Beneficial ownership means the person or entity that actually enjoys the benefits of owning shares or other assets — such as receiving dividends, voting rights, or price gains — even if the legal title is held in another name. For investors it matters because knowing who truly controls and profits from a company reveals who can influence decisions, exposes potential conflicts of interest or hidden concentration of power, and affects transparency and risk in the stock.
limited partnership interest financial
"proportionate limited partnership interest in shares held by Rankin Associates IV, L.P"
Class B Common Stock financial
""security_title": "Class B Common Stock""

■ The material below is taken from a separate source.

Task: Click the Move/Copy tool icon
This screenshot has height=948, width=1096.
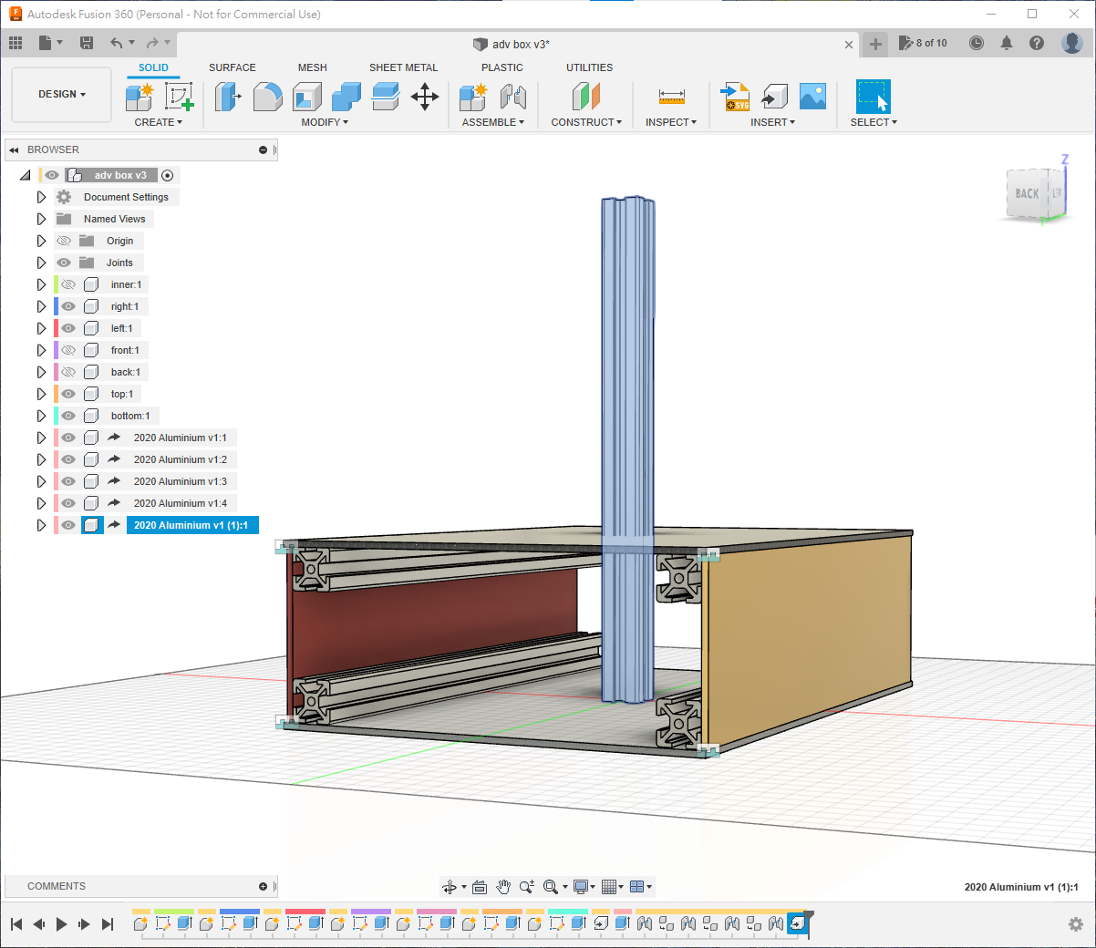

A class B common stock is one of multiple types of a company’s ordinary shares that carries specific rights—often different voting power or dividend priority—compared with other classes. For investors it matters because those differences affect how much influence you have over company decisions, the income you might receive, and how freely the shares trade; think of it like owning a car with different keys: some keys let you start the engine and open the trunk, others only unlock the door.
trustee financial
"Serves as Trustee of the GSTs for the benefit of Julia R. Kuipers"
A trustee is a person or institution legally appointed to hold and manage assets or enforce an agreement on behalf of other people (beneficiaries). Think of a trustee as a neutral referee or custodian who must act in the beneficiaries’ best interests, follow the trust or contract rules, and handle distributions, recordkeeping and enforcement. Investors care because a trustworthy trustee protects their rights, ensures promised payments or remedies are delivered, and can influence recoveries if things go wrong.
FAQ
What did HY director Claiborne R. Rankin report in this Form 4?
He reported two indirect bona fide gift transactions involving Class B Common Stock. The filing also lists multiple indirect trust and partnership holdings, many of which simply restate existing positions without changing share counts.
Were there any open-market purchases or sales in this HY Form 4?
No open-market purchases or sales are shown. The only transactions with share movement are two bona fide gifts of Class B Common Stock. All other entries are reported as holdings, showing indirect positions in trusts and partnerships with no transaction code changes.
What does the $0.00 exercise price mean for HY Class B Common Stock here?
The filing states a $0.00 exercise price for the Class B Common Stock, with underlying Class A Common Stock in matching amounts. This reflects the conversion terms reported, not a market price, and does not indicate any cash paid in these gift transactions.
How many HY transactions in this Form 4 are classified as gifts?
The transaction summary shows two bona fide gift transactions totaling 447 shares. There are 23 additional entries labeled as holdings with unknown transaction codes, representing indirect positions in various trusts and limited partnerships associated with the reporting person.